Study material:
────
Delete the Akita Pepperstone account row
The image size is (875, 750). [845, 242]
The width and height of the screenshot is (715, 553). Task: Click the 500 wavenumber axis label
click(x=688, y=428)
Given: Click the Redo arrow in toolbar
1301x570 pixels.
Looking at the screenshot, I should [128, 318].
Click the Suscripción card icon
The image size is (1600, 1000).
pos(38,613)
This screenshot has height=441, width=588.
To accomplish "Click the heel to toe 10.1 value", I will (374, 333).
────
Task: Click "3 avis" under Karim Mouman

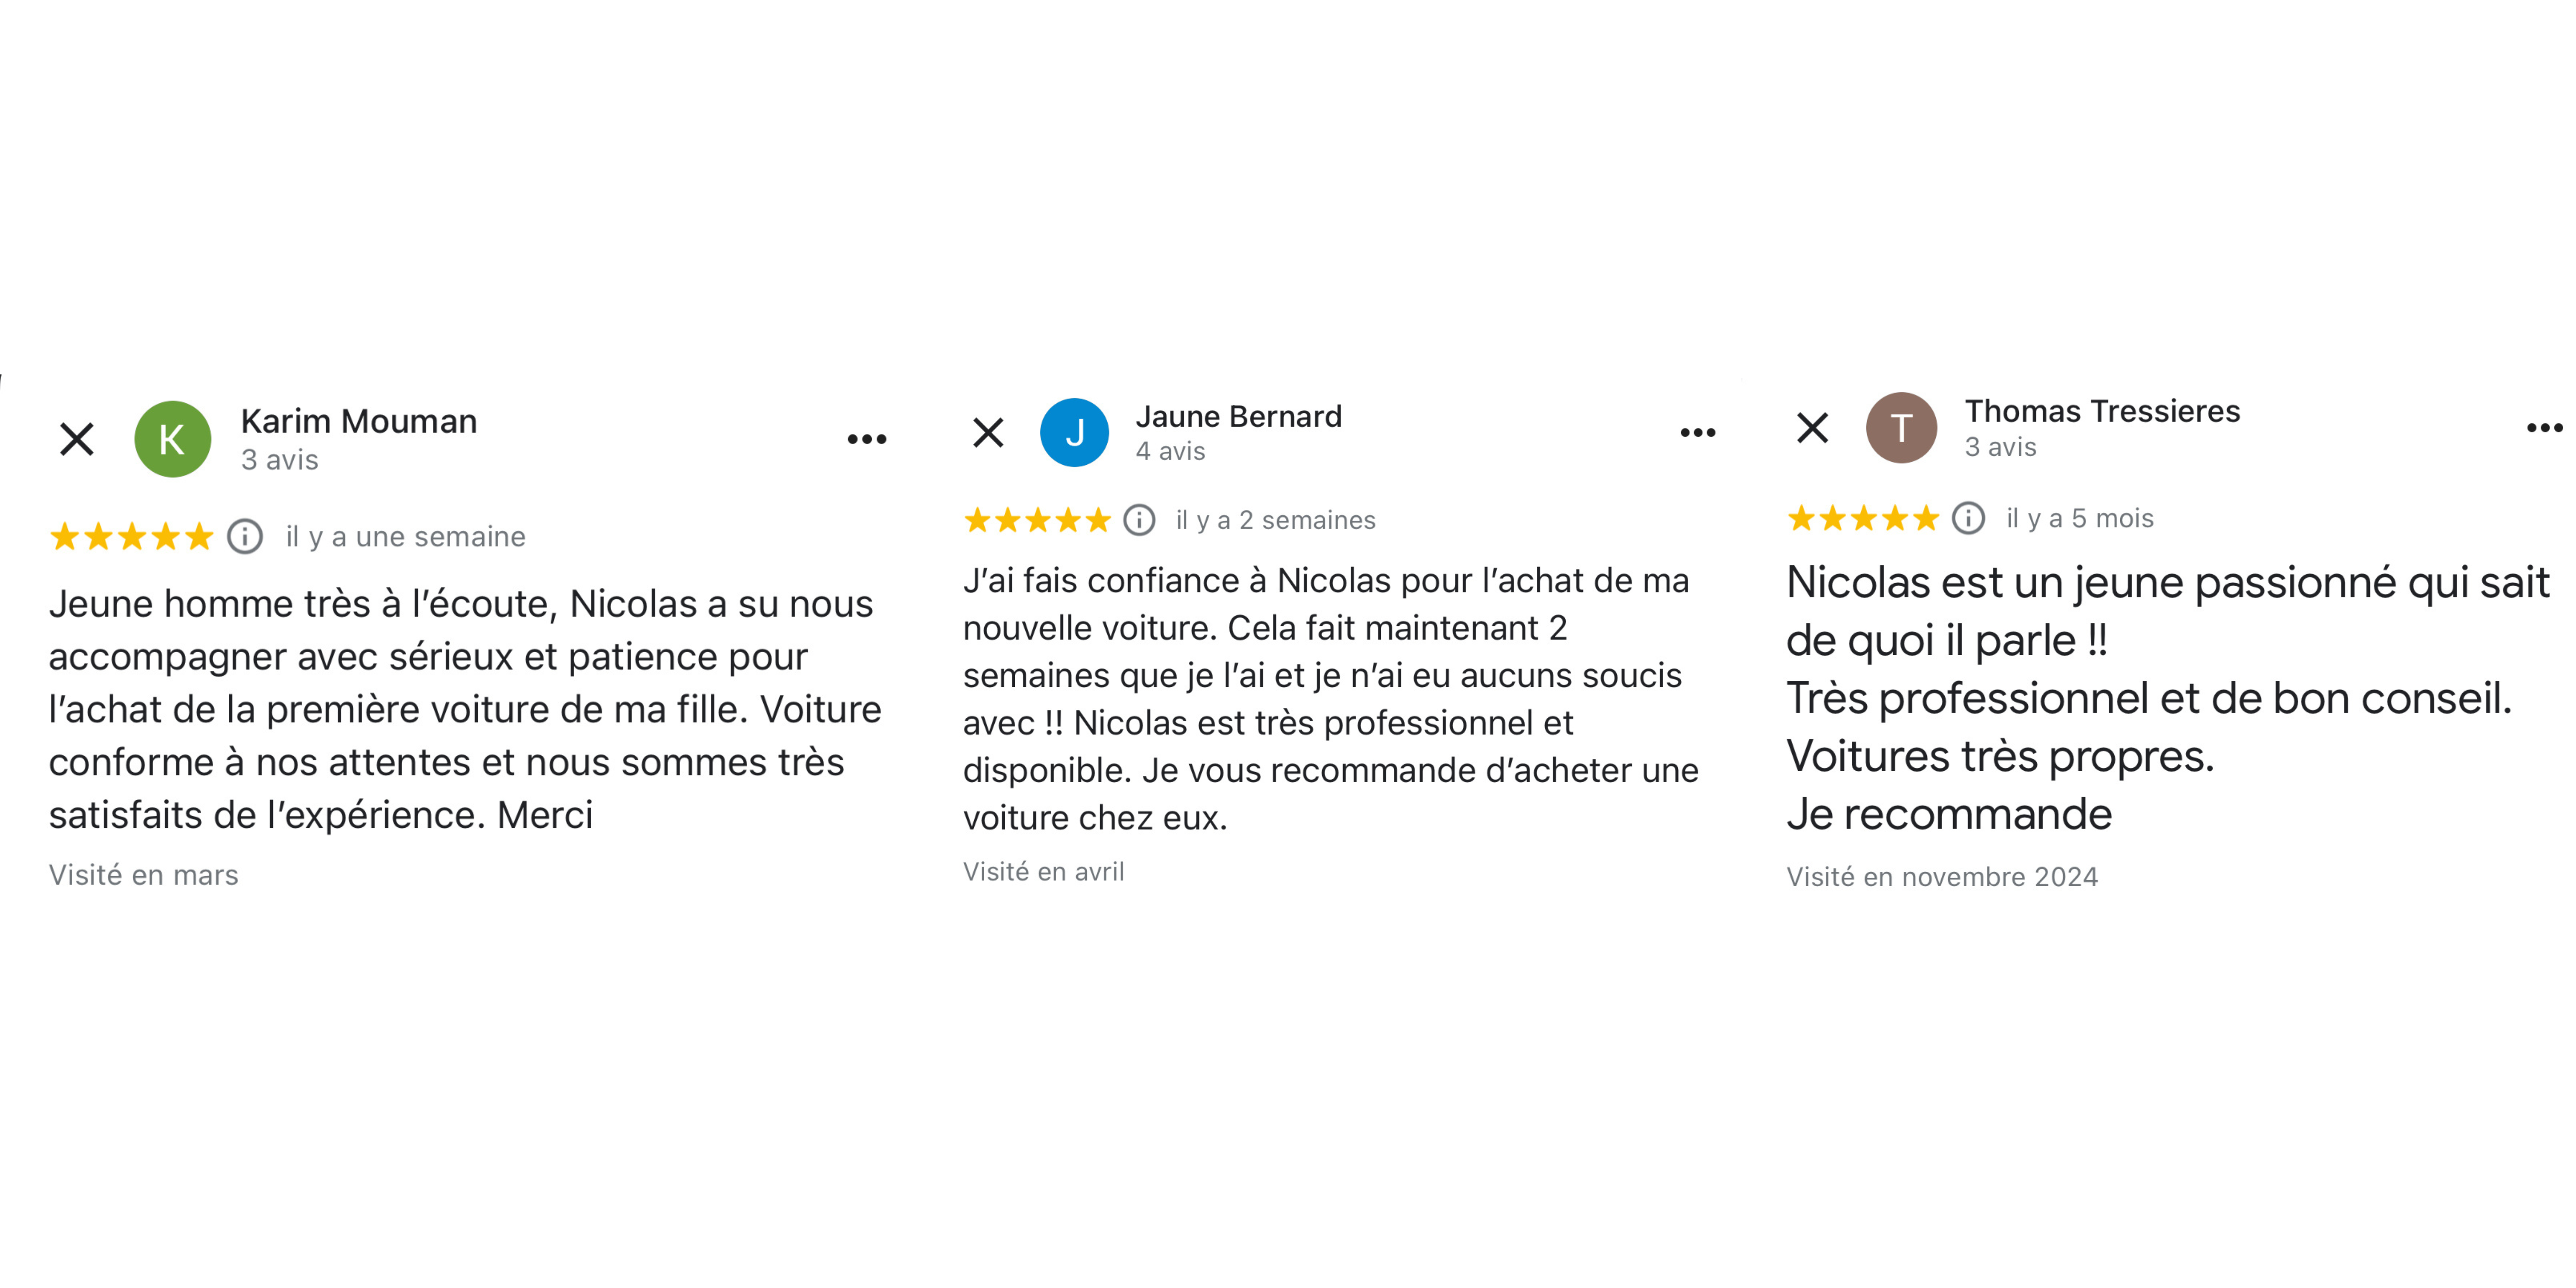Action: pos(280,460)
────
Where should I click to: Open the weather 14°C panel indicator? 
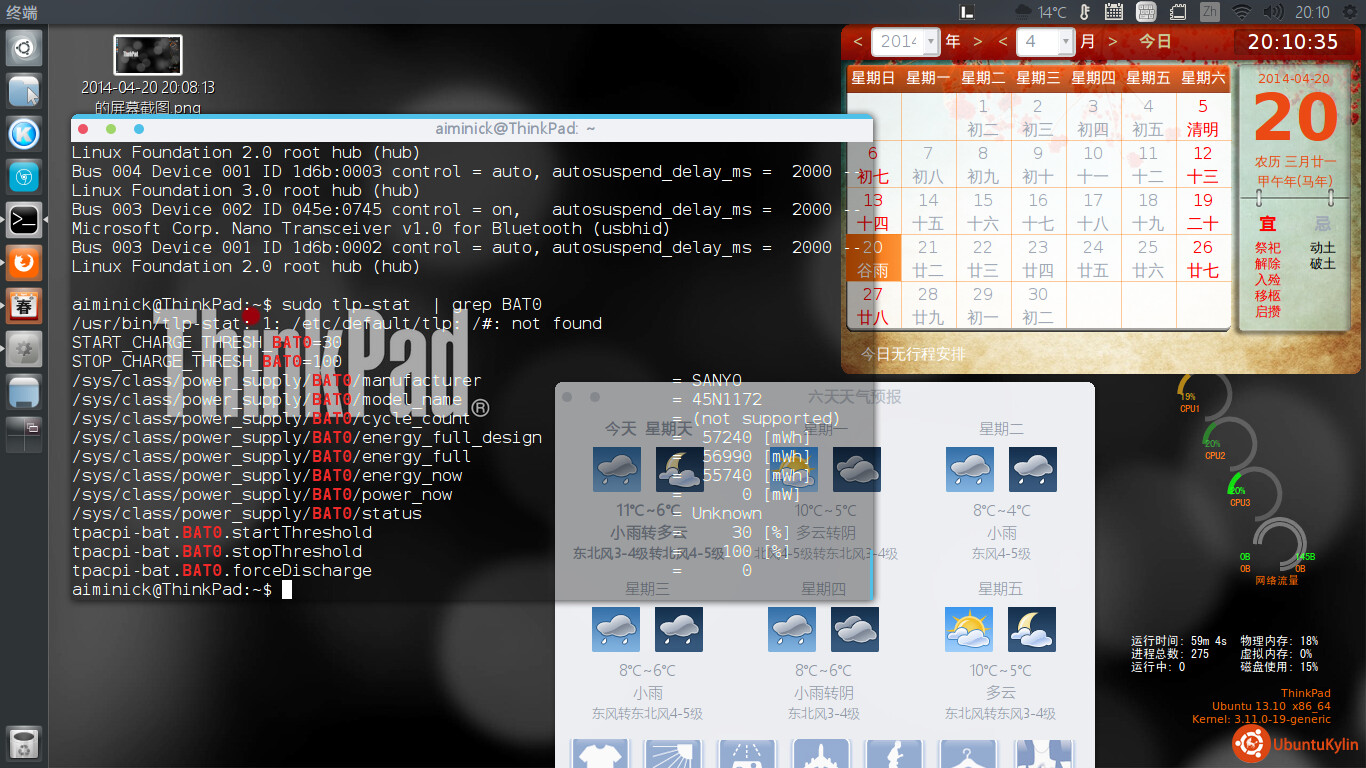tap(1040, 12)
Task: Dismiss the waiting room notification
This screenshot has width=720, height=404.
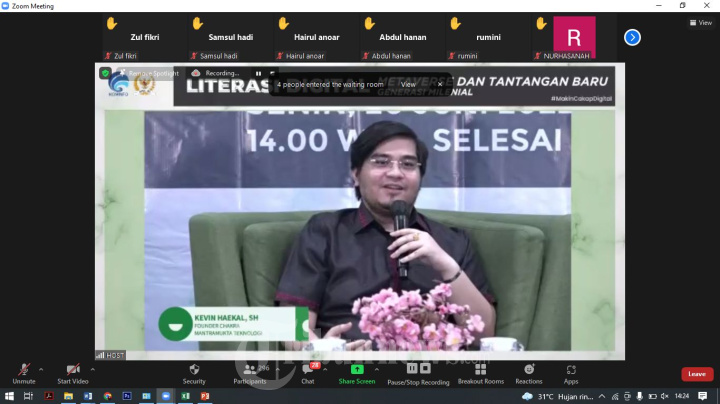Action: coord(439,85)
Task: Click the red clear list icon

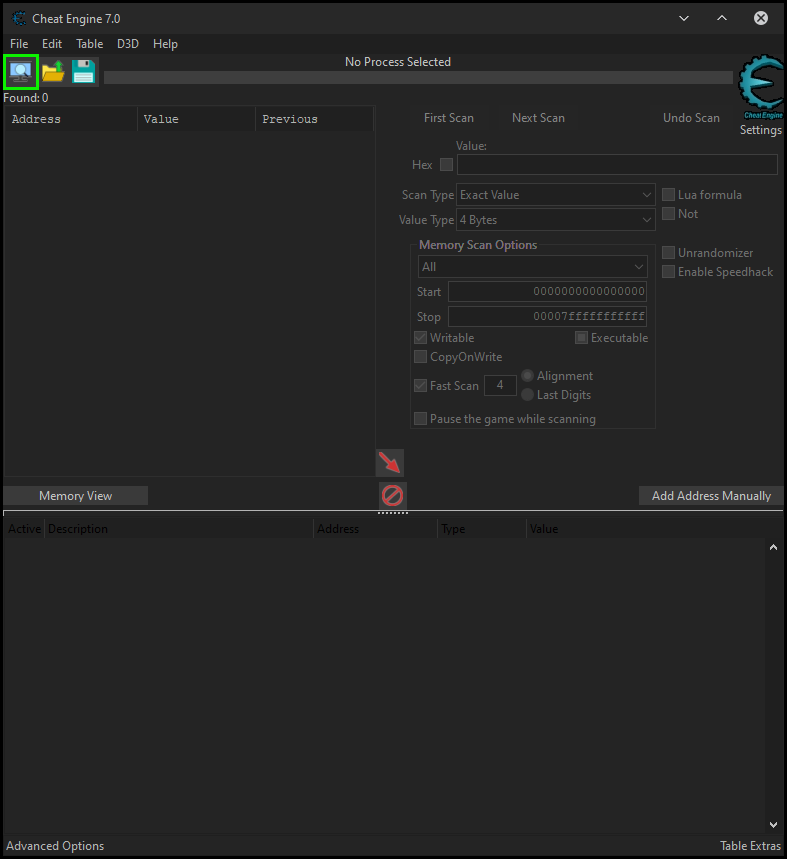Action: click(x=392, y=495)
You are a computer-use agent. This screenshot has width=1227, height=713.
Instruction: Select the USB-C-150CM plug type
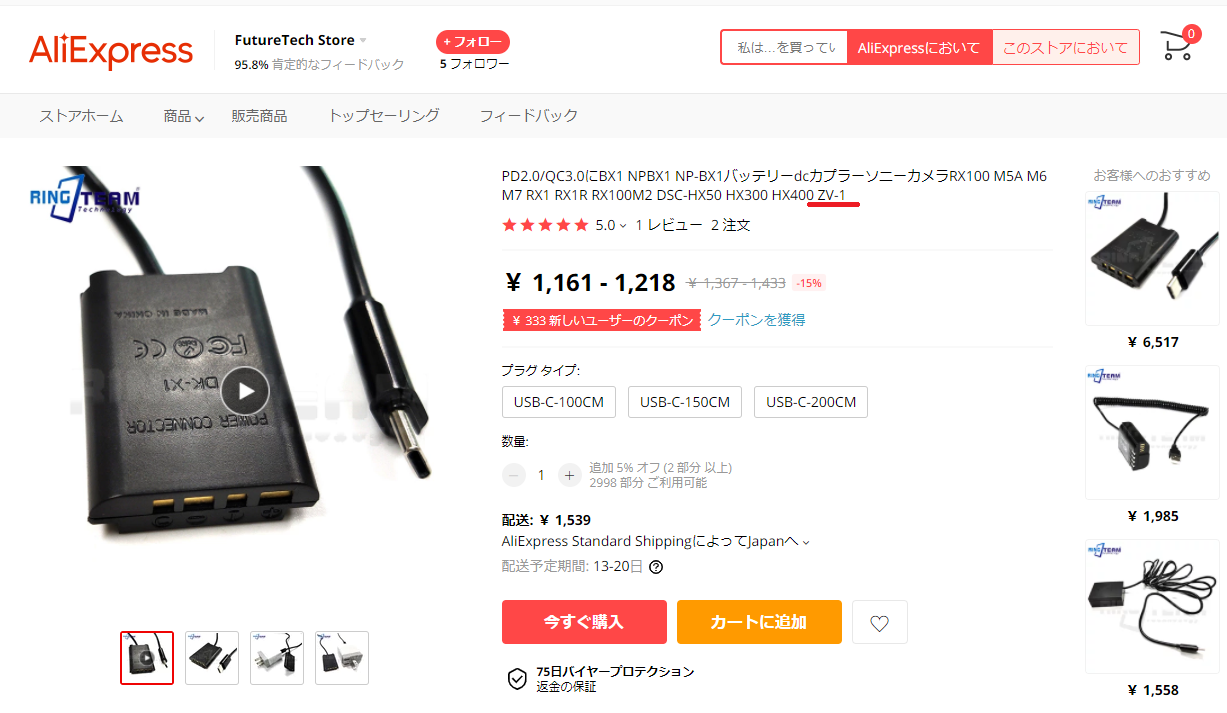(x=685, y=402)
────
Work to complete:
Your answer should be the lines of the listing above between the line holding "Delete the Akita Pepperstone account row" and the line holding "This screenshot has height=441, width=588.", inclusive, restated word for word and alone.

Solution to this problem:
Delete the Akita Pepperstone account row
The image size is (875, 750). [845, 242]
The width and height of the screenshot is (715, 553). Task: Click the 500 wavenumber axis label
click(x=688, y=428)
Given: Click the Redo arrow in toolbar
1301x570 pixels.
Looking at the screenshot, I should [128, 318].
Click the Suscripción card icon
The image size is (1600, 1000).
pos(38,613)
This screenshot has height=441, width=588.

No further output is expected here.